By an unexampled privilege, our Lord, though already seated at the right hand of his Father, vouchsafed not only to call, but personally to instruct this new disciple, so that he might one day be numbered amongst his apostles. The ways of God can never be contradictory one to another; hence, this creation of a new apostle may not be accomplished in a manner derogatory to the divine constitution already delivered to the Christian Church by the Son of God. Therefore, as soon as the illustrious convert emerged from those sublime contemplations during which the Christian dogma had been poured into his soul, he went to Jerusalem to see Peter, as he himself relates to his disciples in Galatia. "It behoved him," says Bossuet, "to collate his own Gospel with that of the prince of the apostles." From that moment, aggregated as a co-operator in the preaching of the Gospel, the Acts of the Apostles describes him at Antioch accompanied by Barnabas, presenting himself to the work of opening the Church to the Gentiles, the conversion of Cornelius having been already effected by Peter himself. He passes a whole year in this city, reaping an abundant harvest. After Peter's imprisonment in Jerusalem, at his subsequent departure for Rome, a warning from on high makes known to those who preside over the Church at Antioch, that the moment has come for them to impose hands on the two missionaries, and confer on them the sacred character of Ordination.

From that hour Paul attains the full power of an apostle, and it is clear that the mission for which he had been preparing is now opened. At the same time, in St. Luke's narrative, Barnabas almost disappears, retaining but a very secondary position. The new apostle has his own disciples, and he henceforth takes the lead in a long series of peregrinations marked by as many conquests. His first is to Cyprus, where he seals an alliance with ancient Rome, analogous to that which Peter contracted at Cæsarea.

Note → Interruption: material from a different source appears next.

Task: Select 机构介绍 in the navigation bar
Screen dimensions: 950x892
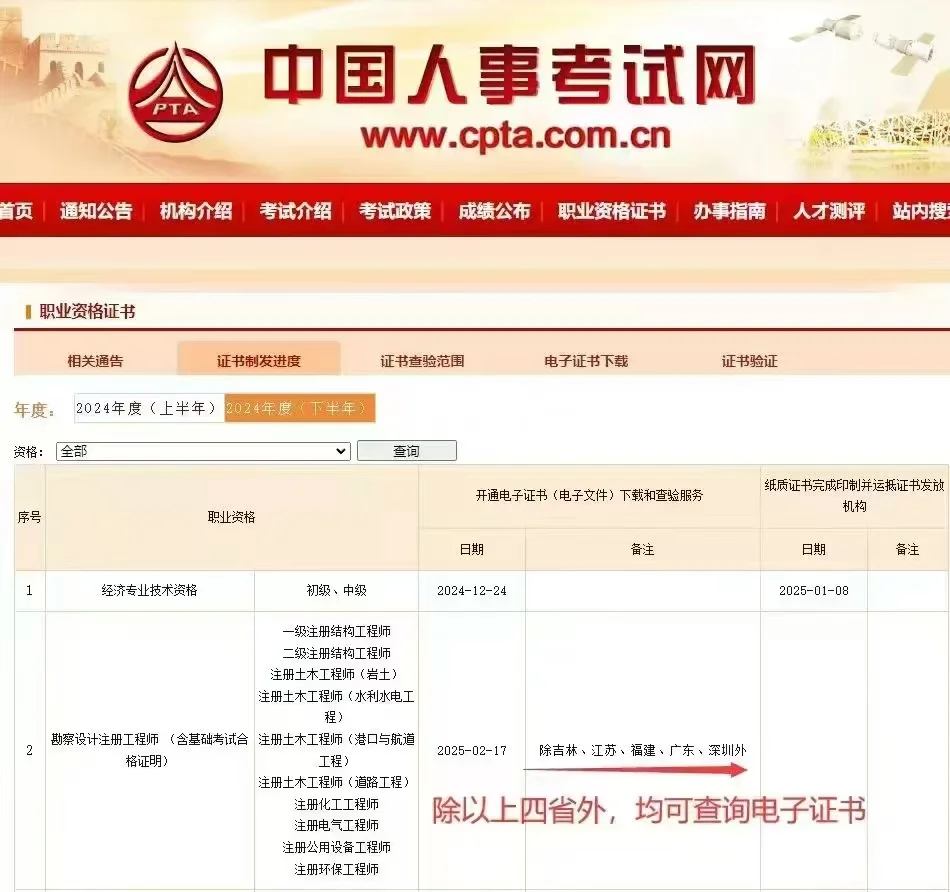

In the year 43, when Paul landed in Cyprus, its proconsul was Sergius Paulus, illustrious for his ancestry, but still more so for the wisdom of his government. He wished to hear Paul and Barnabas: a miracle worked by Paul, under his very eyes, convinced him of the truth of his teaching; and the Christian Church counted that day among her sons one who was heir to the proudest name among the noble families of Rome. Touching was the mutual exchange that took place on this occasion. The Roman patrician had just been freed by the Jew from the yoke of the Gentiles; in return, the Jew hitherto called Saul received and thenceforth adopted the name of Paul, as a trophy worthy of the apostle of the Gentiles.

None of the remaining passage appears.